(Data for locating visible targets)

--- begin ---

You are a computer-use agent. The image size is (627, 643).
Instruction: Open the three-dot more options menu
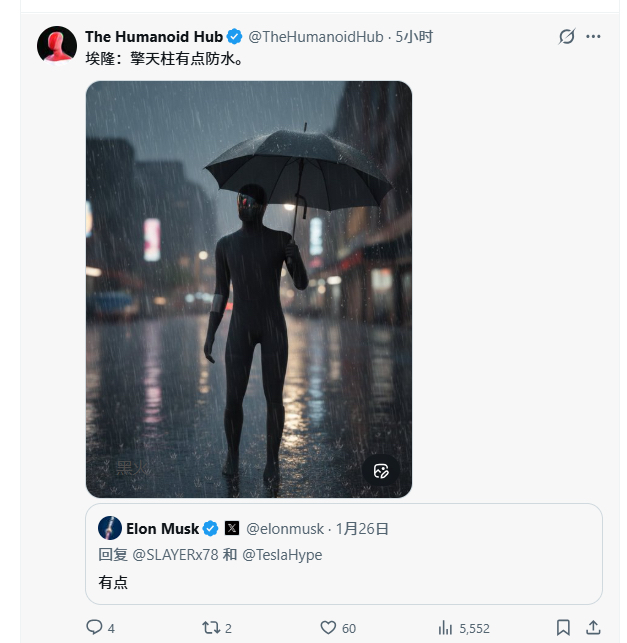[593, 36]
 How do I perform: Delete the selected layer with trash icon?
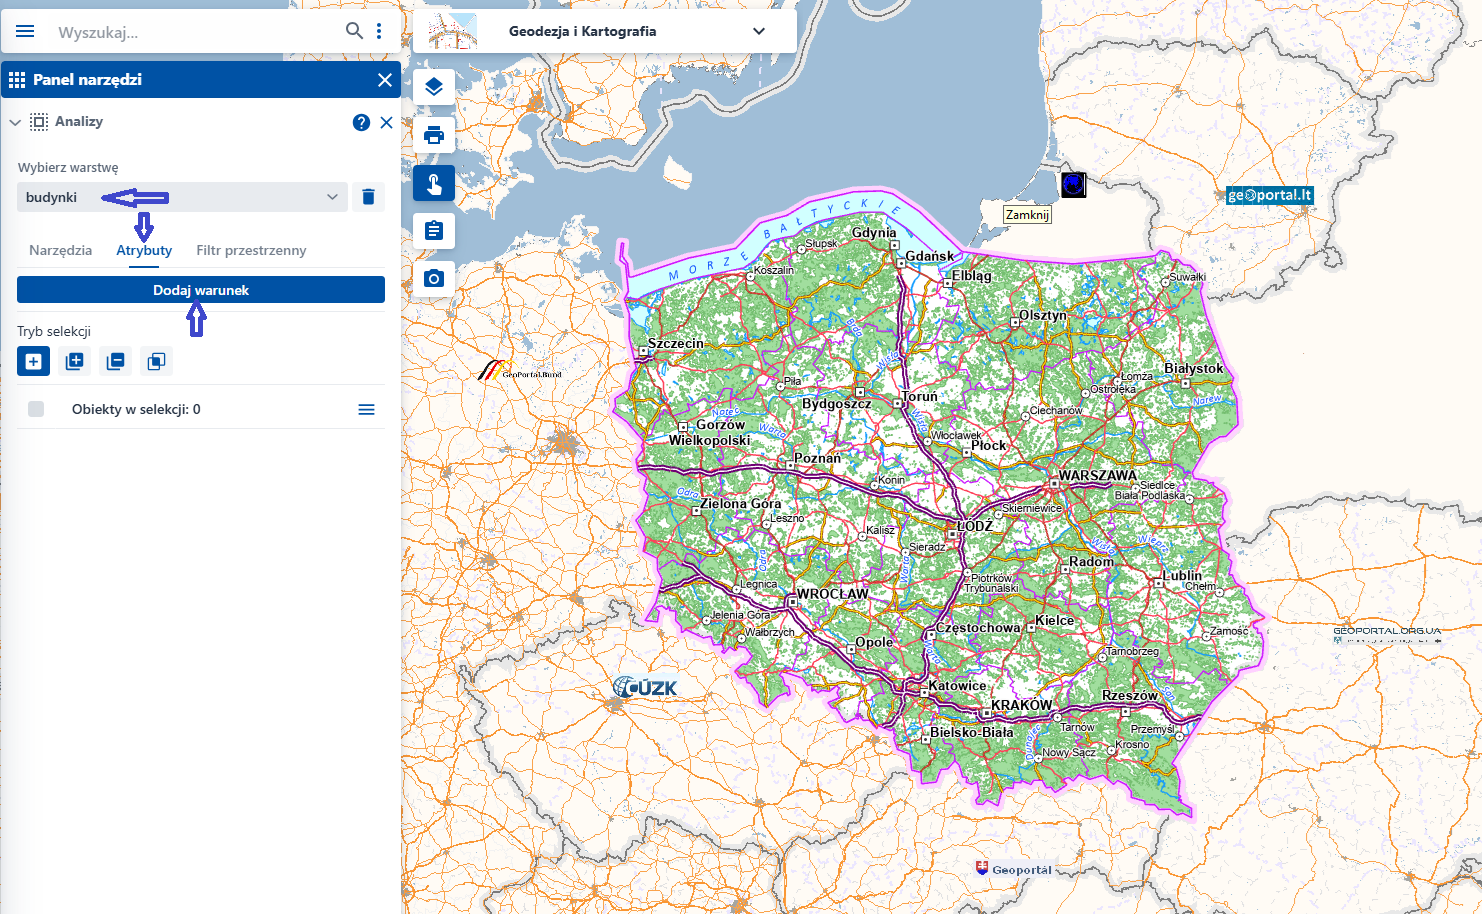point(368,197)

--- end ---

• Aim:
Write out every line of the data above again, requests included, and multiply each coordinate in the answers by 1.85, rounding to the nearest whole number with halves rounded up. Leave the pictures out.

• Task output:
You are a computer-use agent. The image size is (627, 643).
Instruction: Open the three-dot more options menu
[1097, 67]
 How do I perform: Delete the selected layer with trash icon?
point(681,364)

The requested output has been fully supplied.